By face, I’m referring to a walking, talking person who can be your brand’s champion. This person should use his or her real name and photo when blogging, interacting on social media or responding to forum posts. It gets even better if this same person can appear in your marketing videos or speak in your behalf in trade conferences.
Breaking down the wall of anonymity gives your audience the sense that there’s someone “real” to approach. This adds a layer of personality, attachment and connection that’s just not possible when a brand behaves in a very corporate manner. People tend to care less about faceless companies and they tend to buy more from people whom they perceive to understand their needs.
A great example would be Moz’s Rand Fishkin who has established himself as the face of not just his company but of SEO as an industry.

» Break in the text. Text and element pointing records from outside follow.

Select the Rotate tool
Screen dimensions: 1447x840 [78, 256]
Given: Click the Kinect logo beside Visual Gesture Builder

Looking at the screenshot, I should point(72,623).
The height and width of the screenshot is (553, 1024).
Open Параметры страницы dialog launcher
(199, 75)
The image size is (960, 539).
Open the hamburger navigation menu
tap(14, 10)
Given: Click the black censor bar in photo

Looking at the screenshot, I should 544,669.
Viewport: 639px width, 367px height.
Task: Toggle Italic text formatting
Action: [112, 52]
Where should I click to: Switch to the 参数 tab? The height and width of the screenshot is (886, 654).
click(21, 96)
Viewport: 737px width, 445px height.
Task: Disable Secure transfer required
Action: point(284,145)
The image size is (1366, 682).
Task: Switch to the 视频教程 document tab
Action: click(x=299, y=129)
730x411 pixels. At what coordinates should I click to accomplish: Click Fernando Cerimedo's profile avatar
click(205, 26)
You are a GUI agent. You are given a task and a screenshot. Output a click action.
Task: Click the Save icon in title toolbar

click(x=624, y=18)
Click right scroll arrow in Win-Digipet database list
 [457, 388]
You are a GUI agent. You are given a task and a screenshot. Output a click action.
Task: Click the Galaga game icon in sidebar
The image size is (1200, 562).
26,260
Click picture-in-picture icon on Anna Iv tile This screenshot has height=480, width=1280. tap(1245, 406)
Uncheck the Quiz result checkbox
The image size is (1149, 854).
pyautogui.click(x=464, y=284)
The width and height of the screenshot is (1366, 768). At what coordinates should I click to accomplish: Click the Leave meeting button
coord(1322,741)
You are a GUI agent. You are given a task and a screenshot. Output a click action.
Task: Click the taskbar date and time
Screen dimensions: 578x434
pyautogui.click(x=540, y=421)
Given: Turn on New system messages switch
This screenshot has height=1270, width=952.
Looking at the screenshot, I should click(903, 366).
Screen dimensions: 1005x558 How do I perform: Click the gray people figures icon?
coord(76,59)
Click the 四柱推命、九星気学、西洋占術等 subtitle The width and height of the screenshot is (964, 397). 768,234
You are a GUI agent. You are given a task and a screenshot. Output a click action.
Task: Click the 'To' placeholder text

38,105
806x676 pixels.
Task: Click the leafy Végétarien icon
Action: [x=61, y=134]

Ubisoft’s Jade Raymond did the same thing for the video game publisher’s Assassin’s Creed franchise. Steve Jobs is probably at the top level of company faces as he led Apple’s meteoric rise behind the scenes while taking center stage in the company’s biggest events.
Brand Your Marketing Collaterals
Smart companies brand their blogs, videos and social media channels. It’s important for the look, feel and personality of your business to permeate all these channels. However, some companies neglect branding in other marketing materials that also count. Proposals, reports, snail mail, PowerPoint/Keynote decks and phone voice prompts are all business properties that can be branded for maximum effect. Think of each one as a chance to make the person seeing or hearing them feel that those materials are yours and they’re representative of what it is that you do.
Be consistent with your brand’s color scheme, fonts and voice across all your marketing collaterals. Make sure your logo is the main visual focus in the covers pages and letterheads. If you can insert it at the bottom right corner of pages and presentation slides, that would be even better. Obviously, contracts and other legal documents are exceptions to this advice.
Hosting your own event can also extend your brand’s reach and grow your mindshare in the community. Small conferences, meet-and-greets, seminars and collaborations are great opportunities not just to network but to introduce your brand to people in your industry. You can take things even further by giving away freebies that carry your brand’s look and feel. J
This is a lesson that I learned from Content Marketing Institute’s Joe Pulizzi in his book Epic Content Marketing. See below how he uses a template for a deck that bears his brand’s colors, messaging tone and logo all throughout:
Now observe how those same branding touches are applied in video form:
The key here is consistency across everything your brand produces. If it belongs to the brand, it should be apparent from the first glance to finish that the asset is from you. Think of it like having children: you know something’s wrong if your kids look more like your best friend than you or your wife.
In the end, branding is all about getting your business to behave the way that you want people to perceive it. As long as your brand is unique, consistent and a source of true value to your target audience, you should be fine.